City of Atchison Clerk Deb Clem and Lori Moore, the municipal government’s human resources director, are retiring after decades of service; Moore has served in her current position since 1977, while Clem became Clerk in 2008 after serving in other roles in previous years.

Dozens of other staffers, constituents and other well-wishers gathered at the Atchison Event Center on Friday afternoon to send off Clem and Moore, including incoming City Clerk Frances Zuzulo. Atchison Globe spoke to Clem and Zuzulo at their retirement celebration.

Atchison Globe: What led you to the decision to move on from the position of City Clerk?

Deb Clem: Well, my husband (Rich Clem) retired last year, and I felt like I would like to spend more time with him while we both remain in good health, while we can both travel freely and do a few things we have always wanted to do, but just haven’t had the time for. After he retired, I pretty much made up my mind then. We’re going on a cruise in June from Canada down through Novia Scotia and then to Boston, and we’ll go out on a crab boat and watch them pull in the crab pots. And then they cook them for you later. So that’s going to be neat.

Globe: Frances, when did you find out that you had the opportunity to become the next city clerk?

Frances Zuzulo: I found out when I was still an intern with the city. I was graduating from Benedictine College. Deb approached me with her plans to retire, and she asked if I would be interested in applying for her position. My colleagues were very supportive in that transition, and so the rest was kind of history after that.

Globe: It’s interesting, in a way. Within the recent past, we’ve had multiple city officials leave and young women like yourself have stepped into their shoes. City Manager Becky Berger took over last year. In the recent elections for voters within city limits, of the six new officials elected, five of them are women. As you become city clerk, what does that time of transition mean to you?

Zuzulo: Well, to me, it’s a symbol of trust in the city. I feel honored that someone my age is trusted to be, in a sense, a representative of the legal side of the city. And, of the face-to-face interaction that many of our residents will experience in the years to come. To me, it’s a great sign of the community and how a lot of women have chosen to stay in Atchison because of the family aspect and how family oriented this community. As a woman, one of my goals is to become a mother, eventually. So, settling in Atchison just makes sense and has a real appeal. That we now have a lot of women in Atchison making similar decisions is reflective of this community that we have.

Globe: Deb, is there any particular life experience or lesson that you have shared with your successor, Frances, that will help her take over?

Clem: Mainly — I’m serious, this is really important — you’ve got to proofread everything. Over and over and over before it is published. Before it is released out into the world. That’s really a good strength to have. To be able to send stuff out that is accurate, impactful and serves the community well.

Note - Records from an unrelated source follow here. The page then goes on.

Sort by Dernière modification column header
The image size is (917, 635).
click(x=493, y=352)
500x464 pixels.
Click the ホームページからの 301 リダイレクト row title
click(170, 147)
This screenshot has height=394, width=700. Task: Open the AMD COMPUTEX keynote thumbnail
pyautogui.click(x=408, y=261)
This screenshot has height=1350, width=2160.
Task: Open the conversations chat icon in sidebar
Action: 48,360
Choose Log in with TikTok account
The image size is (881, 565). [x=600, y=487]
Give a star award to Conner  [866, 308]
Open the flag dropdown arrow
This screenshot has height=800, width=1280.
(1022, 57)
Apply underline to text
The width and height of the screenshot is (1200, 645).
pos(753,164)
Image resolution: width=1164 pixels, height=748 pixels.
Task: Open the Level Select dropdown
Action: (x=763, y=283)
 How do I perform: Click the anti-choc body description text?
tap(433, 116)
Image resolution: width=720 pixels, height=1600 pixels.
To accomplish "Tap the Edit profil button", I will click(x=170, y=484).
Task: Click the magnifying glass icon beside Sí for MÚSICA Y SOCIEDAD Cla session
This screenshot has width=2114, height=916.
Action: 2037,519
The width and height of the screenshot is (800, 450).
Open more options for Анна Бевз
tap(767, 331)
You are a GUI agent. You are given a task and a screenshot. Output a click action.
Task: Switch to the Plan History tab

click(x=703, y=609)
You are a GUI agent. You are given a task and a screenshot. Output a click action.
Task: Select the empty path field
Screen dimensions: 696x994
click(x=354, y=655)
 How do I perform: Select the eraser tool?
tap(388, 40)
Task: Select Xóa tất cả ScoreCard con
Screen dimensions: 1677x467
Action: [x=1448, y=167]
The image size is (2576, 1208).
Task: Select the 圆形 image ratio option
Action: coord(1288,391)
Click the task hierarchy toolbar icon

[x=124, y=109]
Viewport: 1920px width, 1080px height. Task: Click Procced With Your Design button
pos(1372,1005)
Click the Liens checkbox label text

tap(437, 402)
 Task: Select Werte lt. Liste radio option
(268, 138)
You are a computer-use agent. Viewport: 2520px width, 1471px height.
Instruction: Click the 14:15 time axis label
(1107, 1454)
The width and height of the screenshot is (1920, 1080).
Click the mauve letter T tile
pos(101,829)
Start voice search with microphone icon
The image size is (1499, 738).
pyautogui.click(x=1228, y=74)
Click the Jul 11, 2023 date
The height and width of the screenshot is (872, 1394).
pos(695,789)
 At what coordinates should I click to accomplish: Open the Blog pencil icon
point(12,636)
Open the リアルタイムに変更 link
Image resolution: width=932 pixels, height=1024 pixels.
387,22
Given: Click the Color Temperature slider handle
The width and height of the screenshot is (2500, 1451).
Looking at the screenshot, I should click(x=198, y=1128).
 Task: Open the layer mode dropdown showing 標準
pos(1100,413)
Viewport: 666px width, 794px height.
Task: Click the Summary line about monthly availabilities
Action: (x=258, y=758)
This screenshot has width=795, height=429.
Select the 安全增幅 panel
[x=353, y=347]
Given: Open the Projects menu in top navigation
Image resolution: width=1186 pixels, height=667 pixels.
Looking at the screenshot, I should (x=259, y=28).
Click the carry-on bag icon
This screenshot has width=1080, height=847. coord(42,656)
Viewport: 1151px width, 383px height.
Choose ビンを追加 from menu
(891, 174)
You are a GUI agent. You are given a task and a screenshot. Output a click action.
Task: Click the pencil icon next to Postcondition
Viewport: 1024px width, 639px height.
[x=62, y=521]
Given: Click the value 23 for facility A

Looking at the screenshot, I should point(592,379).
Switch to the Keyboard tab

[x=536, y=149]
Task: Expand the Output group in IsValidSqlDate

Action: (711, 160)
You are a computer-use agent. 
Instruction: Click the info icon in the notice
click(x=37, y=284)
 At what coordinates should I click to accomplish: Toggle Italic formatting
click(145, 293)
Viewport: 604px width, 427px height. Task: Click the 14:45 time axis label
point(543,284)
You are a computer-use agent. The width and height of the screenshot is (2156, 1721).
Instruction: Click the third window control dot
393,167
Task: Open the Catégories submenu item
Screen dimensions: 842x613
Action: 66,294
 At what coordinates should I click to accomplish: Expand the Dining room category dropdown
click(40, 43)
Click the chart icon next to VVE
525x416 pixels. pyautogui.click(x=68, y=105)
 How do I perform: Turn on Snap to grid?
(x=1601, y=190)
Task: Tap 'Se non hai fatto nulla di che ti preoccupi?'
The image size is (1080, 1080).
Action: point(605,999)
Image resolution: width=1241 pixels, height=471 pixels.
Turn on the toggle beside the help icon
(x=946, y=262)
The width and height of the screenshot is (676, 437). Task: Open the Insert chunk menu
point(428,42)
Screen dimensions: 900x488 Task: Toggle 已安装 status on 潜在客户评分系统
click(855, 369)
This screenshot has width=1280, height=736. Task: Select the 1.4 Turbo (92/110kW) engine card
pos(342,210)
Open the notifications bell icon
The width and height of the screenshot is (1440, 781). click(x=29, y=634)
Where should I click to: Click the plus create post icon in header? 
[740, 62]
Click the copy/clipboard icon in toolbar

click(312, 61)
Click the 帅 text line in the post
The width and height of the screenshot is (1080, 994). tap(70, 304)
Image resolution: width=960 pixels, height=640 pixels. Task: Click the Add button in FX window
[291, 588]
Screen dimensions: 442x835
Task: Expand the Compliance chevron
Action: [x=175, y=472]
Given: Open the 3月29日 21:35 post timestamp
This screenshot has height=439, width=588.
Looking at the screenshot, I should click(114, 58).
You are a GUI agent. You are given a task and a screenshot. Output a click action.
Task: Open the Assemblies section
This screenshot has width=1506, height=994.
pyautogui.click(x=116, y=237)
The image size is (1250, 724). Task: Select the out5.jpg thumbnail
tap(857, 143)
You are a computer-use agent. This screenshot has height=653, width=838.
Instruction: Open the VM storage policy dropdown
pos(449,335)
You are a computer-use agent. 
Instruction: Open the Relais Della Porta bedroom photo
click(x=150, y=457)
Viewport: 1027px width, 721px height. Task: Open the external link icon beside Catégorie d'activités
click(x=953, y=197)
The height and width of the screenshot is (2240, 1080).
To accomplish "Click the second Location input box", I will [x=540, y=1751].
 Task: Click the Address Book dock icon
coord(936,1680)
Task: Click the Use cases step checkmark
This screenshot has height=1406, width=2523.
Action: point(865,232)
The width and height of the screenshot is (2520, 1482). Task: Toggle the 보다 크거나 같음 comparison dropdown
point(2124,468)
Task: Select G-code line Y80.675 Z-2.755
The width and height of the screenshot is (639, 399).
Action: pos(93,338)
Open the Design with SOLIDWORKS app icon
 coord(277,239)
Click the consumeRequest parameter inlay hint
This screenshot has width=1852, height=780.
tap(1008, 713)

That’s the No. 1 thing in this job ...

Globe: This is kind of a daunting job we’re talking about, maintaining thousands of cases per year in a way where you know exactly where to find the exact documents you need on a moment’s notice, maintaining knowledge of all the business before the city at any given time. Is that just something you just find easy to do?

Zuzulo: It’s interesting, as I’ve grown up in a very electronic world. You rely on the internet and like, online databases for a lot of information nowadays. Coming into the role of city clerk, you realize that actually, the world still runs on paper. It’s about finding the balance between organizing the physical documents you have to handle and working individual cases and elements so things always get to where they need to go, including online. That is one of my goals, to be very organized in the paper world, but also make it accessible for my generation and those to come. This is something Deb has started, but the job will always go on.

Globe: Different people have different ideas of what “good government” is. What is your idea of the best way to go about doing this job?

Clem: Transparency is so important. It is the No. 1 thing we have to worry about, and that should continue.

Zuzulo: I agree. We also must strive to be good stewards of the people we serve in everything that we do. That personally means going out and meeting as many people as I can, understanding how I am able to help them more in each case. Just in the short time I’ve practiced this career, I’ve realized what a difference it makes to interact with constituents on a face-to-face basis. It breaks down barriers. If our constituents perceive barriers in government, those should be broken down.

Editor’s note: Deb Clem is of distant familial relation to Marcus Clem.